II- Quem exerce funções públicas, de que é exemplo os agentes das forças de segurança, encontra-se sujeito à critica objetiva. E, neste contexto, são compreensíveis os exageros na crítica, a animosidade, os excessos de linguagem, a grosseria e a má educação, sendo exigível a quem exerce funções públicas disponha da capacidade de aceitar a crítica, ainda que injusta ou imerecida, a falta de civismo e de pacífica convivência social.
III- O direito penal tutela valores fundamentais da vida em sociedade e deverá promover a pacificação social, sendo um direito de ultima ratio, pelo que fazendo aqui apelo ao princípio da proporcionalidade e à concordância prática entre, por um lado, o direito ao bom nome e à reputação, e o direito à liberdade de expressão e ao direito de critica objetiva por outro, consideramos que as palavras dirigidas pelo arguido ao assistente não têm suficiente dignidade penal para o efeito de integrar o tipo legal de crime de injúria.

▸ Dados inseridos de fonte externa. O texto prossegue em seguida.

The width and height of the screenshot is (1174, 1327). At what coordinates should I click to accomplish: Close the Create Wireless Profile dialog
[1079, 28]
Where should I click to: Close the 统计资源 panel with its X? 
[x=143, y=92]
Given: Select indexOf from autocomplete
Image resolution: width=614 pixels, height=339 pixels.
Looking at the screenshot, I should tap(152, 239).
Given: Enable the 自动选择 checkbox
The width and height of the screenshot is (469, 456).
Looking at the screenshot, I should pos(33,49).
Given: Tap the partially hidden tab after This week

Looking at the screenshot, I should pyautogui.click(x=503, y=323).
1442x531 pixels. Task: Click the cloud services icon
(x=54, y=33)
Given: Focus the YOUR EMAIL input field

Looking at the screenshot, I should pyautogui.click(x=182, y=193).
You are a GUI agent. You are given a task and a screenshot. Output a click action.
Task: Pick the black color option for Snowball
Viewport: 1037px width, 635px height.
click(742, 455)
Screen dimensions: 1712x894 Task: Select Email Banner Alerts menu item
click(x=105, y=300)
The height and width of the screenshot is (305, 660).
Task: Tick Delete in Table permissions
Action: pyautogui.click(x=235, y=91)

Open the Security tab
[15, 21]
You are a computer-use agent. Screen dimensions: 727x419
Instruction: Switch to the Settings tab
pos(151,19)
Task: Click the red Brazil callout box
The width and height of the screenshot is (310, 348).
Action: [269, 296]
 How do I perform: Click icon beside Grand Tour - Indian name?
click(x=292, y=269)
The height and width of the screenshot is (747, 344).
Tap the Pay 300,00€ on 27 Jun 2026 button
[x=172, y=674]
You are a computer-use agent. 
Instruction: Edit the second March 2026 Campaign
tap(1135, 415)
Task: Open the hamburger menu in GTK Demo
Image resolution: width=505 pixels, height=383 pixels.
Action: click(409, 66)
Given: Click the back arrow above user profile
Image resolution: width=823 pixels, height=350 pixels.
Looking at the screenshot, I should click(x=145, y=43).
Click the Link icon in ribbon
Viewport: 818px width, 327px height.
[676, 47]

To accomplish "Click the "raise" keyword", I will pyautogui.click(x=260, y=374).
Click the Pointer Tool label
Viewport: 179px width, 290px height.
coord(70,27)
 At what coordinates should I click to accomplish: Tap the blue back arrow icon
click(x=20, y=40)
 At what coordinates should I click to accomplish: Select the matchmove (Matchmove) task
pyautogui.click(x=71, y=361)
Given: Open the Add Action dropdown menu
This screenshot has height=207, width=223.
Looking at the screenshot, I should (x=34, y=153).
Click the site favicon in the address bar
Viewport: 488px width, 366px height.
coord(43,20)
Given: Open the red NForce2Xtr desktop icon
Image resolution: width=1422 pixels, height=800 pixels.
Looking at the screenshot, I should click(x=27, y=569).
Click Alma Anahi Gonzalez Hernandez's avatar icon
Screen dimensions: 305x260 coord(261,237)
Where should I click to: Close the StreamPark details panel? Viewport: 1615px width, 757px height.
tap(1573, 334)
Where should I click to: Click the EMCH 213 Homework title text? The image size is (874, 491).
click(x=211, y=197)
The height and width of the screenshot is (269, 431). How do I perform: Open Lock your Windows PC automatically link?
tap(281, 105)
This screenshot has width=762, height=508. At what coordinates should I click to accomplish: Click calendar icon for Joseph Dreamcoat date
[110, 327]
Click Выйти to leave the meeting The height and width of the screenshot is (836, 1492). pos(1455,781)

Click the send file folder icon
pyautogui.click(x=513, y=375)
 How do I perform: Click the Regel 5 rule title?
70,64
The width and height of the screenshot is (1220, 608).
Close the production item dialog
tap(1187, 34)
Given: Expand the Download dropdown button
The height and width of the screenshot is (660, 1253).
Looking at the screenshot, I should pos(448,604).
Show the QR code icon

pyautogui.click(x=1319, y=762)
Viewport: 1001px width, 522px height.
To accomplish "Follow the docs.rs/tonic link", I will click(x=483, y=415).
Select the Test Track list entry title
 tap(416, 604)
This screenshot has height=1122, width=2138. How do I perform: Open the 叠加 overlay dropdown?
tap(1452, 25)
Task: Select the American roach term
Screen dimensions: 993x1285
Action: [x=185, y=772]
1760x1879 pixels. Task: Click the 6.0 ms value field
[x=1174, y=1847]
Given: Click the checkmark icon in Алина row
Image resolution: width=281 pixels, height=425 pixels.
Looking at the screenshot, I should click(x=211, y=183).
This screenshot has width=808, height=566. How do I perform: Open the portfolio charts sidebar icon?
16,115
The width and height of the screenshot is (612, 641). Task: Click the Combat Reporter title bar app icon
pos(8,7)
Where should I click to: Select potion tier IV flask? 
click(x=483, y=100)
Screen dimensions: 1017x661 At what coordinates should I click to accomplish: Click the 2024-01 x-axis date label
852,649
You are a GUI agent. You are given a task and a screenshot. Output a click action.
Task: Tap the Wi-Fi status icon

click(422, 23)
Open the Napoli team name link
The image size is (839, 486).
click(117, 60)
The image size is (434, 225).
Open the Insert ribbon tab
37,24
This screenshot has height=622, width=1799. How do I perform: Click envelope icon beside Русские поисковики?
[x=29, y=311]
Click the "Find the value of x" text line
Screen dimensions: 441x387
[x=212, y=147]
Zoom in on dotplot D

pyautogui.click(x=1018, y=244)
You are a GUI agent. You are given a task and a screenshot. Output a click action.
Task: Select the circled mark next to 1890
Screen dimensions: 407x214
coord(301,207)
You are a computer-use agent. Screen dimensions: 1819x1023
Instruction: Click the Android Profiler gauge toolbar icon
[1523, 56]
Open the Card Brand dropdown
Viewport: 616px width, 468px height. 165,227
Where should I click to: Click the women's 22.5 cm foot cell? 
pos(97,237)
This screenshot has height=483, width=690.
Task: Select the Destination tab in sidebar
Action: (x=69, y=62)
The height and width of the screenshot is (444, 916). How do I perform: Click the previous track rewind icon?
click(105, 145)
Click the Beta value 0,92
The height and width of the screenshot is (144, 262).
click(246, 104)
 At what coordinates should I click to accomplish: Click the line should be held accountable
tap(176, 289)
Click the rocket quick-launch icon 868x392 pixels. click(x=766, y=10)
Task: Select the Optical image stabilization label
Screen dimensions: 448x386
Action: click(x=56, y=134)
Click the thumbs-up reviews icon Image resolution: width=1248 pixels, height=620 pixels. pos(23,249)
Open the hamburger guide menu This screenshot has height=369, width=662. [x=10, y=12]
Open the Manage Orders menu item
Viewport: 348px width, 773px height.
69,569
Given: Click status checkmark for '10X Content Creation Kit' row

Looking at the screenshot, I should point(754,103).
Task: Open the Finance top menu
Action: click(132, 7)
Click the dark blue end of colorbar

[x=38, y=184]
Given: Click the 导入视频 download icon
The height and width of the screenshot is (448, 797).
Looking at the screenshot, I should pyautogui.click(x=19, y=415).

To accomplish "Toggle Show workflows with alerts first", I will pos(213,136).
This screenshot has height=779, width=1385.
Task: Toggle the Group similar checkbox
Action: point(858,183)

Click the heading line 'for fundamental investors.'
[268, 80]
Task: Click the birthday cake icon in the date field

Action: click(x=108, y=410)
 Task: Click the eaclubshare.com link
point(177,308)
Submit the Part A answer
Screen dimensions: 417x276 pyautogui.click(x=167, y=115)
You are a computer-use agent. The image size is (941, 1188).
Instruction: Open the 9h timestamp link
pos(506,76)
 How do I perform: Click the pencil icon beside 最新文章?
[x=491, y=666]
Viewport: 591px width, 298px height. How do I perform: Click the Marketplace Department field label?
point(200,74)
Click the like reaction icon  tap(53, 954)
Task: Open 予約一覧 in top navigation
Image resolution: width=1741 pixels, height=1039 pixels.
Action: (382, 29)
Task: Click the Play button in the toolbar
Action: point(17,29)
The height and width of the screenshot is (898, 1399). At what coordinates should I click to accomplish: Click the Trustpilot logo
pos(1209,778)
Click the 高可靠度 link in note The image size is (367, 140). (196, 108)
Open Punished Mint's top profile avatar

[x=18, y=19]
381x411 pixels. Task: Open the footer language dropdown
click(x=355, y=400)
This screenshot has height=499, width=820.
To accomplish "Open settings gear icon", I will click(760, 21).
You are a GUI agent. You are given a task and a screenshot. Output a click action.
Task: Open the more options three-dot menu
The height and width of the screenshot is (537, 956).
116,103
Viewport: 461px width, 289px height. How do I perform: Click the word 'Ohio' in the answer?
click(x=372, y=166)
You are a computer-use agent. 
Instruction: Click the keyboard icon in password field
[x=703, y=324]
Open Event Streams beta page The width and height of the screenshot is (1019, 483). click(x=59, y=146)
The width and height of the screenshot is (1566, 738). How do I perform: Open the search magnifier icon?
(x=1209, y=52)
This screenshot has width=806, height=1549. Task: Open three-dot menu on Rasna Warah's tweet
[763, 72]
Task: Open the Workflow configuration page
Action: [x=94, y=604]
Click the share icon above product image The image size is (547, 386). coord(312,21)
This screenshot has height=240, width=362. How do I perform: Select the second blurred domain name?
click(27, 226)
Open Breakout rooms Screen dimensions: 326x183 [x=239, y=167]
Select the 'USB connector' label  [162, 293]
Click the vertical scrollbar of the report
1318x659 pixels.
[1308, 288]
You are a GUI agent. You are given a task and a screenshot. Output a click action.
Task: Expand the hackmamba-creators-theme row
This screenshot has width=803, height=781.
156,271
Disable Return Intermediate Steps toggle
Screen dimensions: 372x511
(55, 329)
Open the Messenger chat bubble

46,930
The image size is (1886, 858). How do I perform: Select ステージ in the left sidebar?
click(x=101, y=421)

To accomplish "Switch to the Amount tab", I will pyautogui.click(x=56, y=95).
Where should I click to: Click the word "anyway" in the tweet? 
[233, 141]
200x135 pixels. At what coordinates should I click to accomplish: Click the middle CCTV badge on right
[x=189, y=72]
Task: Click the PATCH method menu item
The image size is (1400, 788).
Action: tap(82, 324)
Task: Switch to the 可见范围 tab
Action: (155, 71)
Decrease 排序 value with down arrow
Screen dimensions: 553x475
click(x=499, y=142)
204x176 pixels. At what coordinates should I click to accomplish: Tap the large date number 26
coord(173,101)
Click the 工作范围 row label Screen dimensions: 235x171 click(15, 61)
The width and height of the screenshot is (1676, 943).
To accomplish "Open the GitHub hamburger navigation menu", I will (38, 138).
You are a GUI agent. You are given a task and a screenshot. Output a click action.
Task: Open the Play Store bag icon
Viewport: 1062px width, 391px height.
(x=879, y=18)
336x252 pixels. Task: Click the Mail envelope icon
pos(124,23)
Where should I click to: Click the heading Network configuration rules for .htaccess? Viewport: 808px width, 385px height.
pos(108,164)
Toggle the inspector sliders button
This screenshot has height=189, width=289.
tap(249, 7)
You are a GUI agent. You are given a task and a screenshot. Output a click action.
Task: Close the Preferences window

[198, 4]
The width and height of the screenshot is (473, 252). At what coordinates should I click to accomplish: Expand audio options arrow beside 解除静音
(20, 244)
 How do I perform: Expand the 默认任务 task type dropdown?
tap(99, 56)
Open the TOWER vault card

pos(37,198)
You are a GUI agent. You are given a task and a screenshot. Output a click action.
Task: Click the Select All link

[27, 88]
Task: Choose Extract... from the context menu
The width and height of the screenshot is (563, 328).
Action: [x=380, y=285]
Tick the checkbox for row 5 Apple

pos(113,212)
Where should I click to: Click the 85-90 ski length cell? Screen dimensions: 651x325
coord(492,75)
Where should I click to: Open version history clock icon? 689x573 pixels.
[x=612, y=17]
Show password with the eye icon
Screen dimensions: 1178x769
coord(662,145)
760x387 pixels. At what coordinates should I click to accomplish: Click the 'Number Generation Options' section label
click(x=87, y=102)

20 – (…)É nesse contexto que surge o direito que cada pessoa tem de divulgar a opinião e de exercer o direito de crítica, como uma das manifestações da liberdade de expressão, consagrada no artigo 37.º, n.º 1, da Constituição da República Portuguesa, que preceitua o seguinte: “Todos têm o direito de exprimir e divulgar livremente o seu pensamento pela palavra, pela imagem ou por qualquer outro meio, bem como o direito de informar, de se informar e de ser informados, sem impedimentos nem discriminações”.
21 - A liberdade de expressão, para além de constitucionalmente consagrada constituiu, nas palavras repetidamente utilizadas pelo Tribunal Europeu dos Direitos do Homem, um dos fundamentos essenciais de uma sociedade democrática, caracterizada ainda pelo pluralismo, tolerância e espírito de abertura, e uma das condições primordiais do seu progresso e do desenvolvimento de cada um.
22 - Por outro lado, como se ensina no Acórdão do Supremo Tribunal de Justiça de 22.01.2015, Processo n.º 168/12.TRPRT.S1, relatado pelo Sr. Conselheiro Manuel Braz, publicado em www.dgsi.pt, citando o Acórdão do Tribunal da Relação do Porto proferido em 12/06/2002, no processo nº 332/02, do mesmo relator, “o direito não pode intervir sempre que a linguagem utilizada incomoda ou fere susceptibilidades do visado.
23 – (…) sendo o assistente A. C. agente da PSP, no exercício das suas funções à data dos factos, como se assinala no Acórdão do Tribunal da Relação de Lisboa, Proc.515/17.1PHSNT.L1, de 17.04.2018, relatado pela Sr.ª Desembargadora Maria Margarida Bacelar, publicado em www.pgdlisboa.pt, deveria ter uma acrescida tolerância a estas formas de expressão, porventura transgressora das regras do civismo exigível na...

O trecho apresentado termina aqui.